Wie in diesem Theater üblich, sitzen „d´ Leut“ nicht immer auf demselben Platz, vielmehr heißt es zwischendurch: „Bitte folgen“. Der Schau- und die Sitzplätze werden gewechselt, von einer nach hinten ansteigenden Tribüne vor einer schwarzen Guckkastenbühne zu roten Sitzwürfeln vor einem schwarzen Spielpodest.

Wenn das Ganze nicht „klassisch“ ist, so liegt das daran, dass die Ausstatterin Nina Weitzner und die Maskenbildnerin Jana Fabova meinen, Nestroy in optischer Hinsicht gerecht werden zu müssen. Doch das hat er nicht nötig, denn sein „Jux“ wirkt sozusagen „vom Blatt“ gespielt. So bedarf es keiner aufgesetzten, spitzen Nasen und strohblonder oder wilder Perücken, um die handelnden Personen zu charakterisieren oder zu verfremden. Auch wären „klassische“ oder auch moderne Kostüme besser gewesen als das grelle, bunte, fantsievoll künstlerisch gestaltete Outfit, das manchen Akteur zur Schießbudenfigur macht.

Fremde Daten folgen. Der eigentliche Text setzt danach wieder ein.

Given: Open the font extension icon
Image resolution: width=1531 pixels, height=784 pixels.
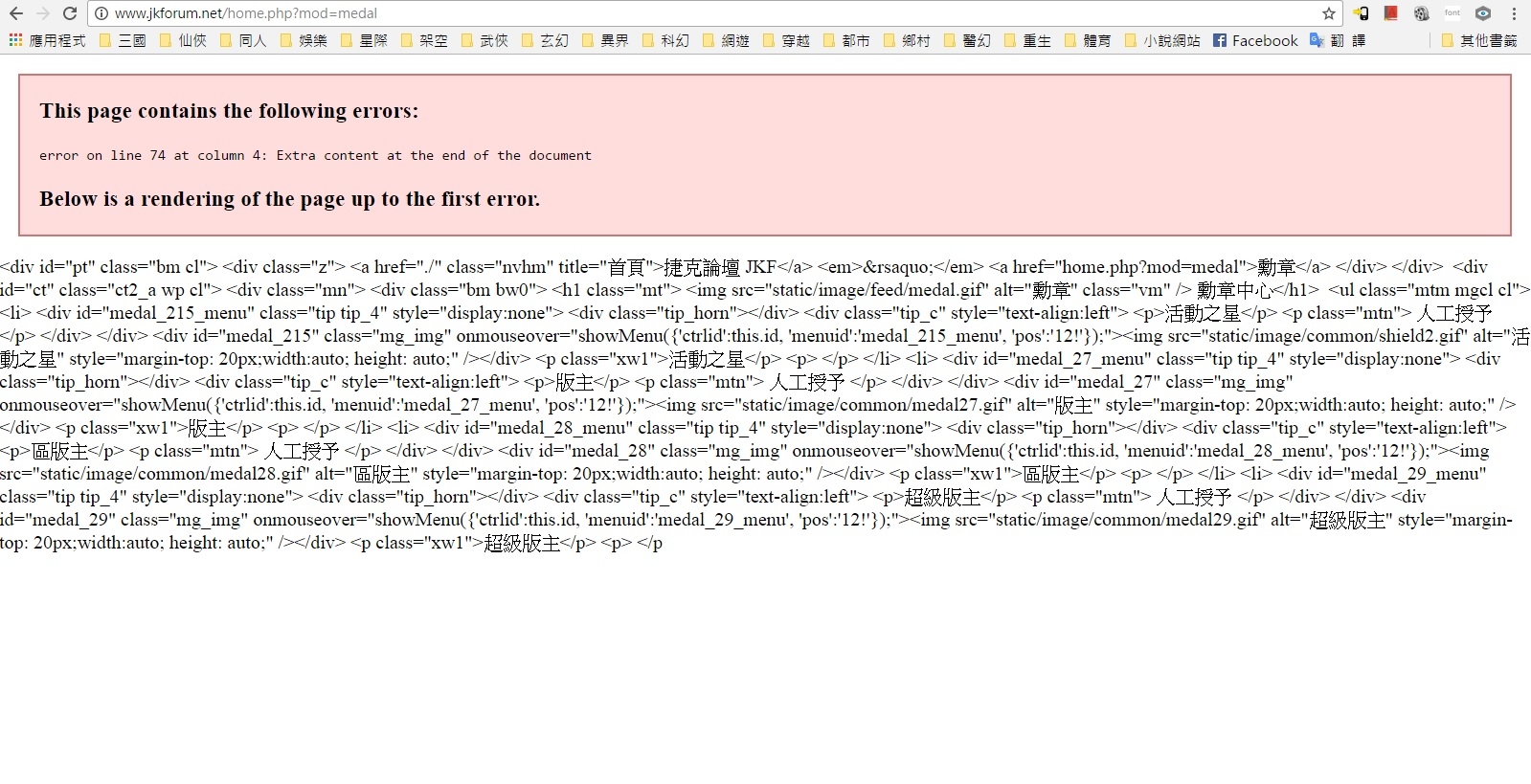Looking at the screenshot, I should point(1452,13).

Von diesen Einwänden abgesehen, muss man jedoch dem Regisseur Franz Bäck attestieren, eine modernisierte, durch ihre bilderreiche Sprache noch immer faszinierende Nestroy-Posse einfallsreich, kurzweilig, mit differenzierter Personenführung in Szene gesetzt zu haben. Dabei profilieren sich vor allem Michael Borek als der Geschichte „klassisch“ kommentierende und spielende Melchior, Matthias Prager als „verfluchter Kerl“ Weinberl, Nadja Hrubesch als pfiffiger Christopherl, Ulrich Lauterbach als Zangler, Monika Müller als Madame Knorr, Angela Bayer als Frau von Fische und Cläre Esche als das aus Tausendundeiner Nacht kommende Fräulein von Blumenblatt.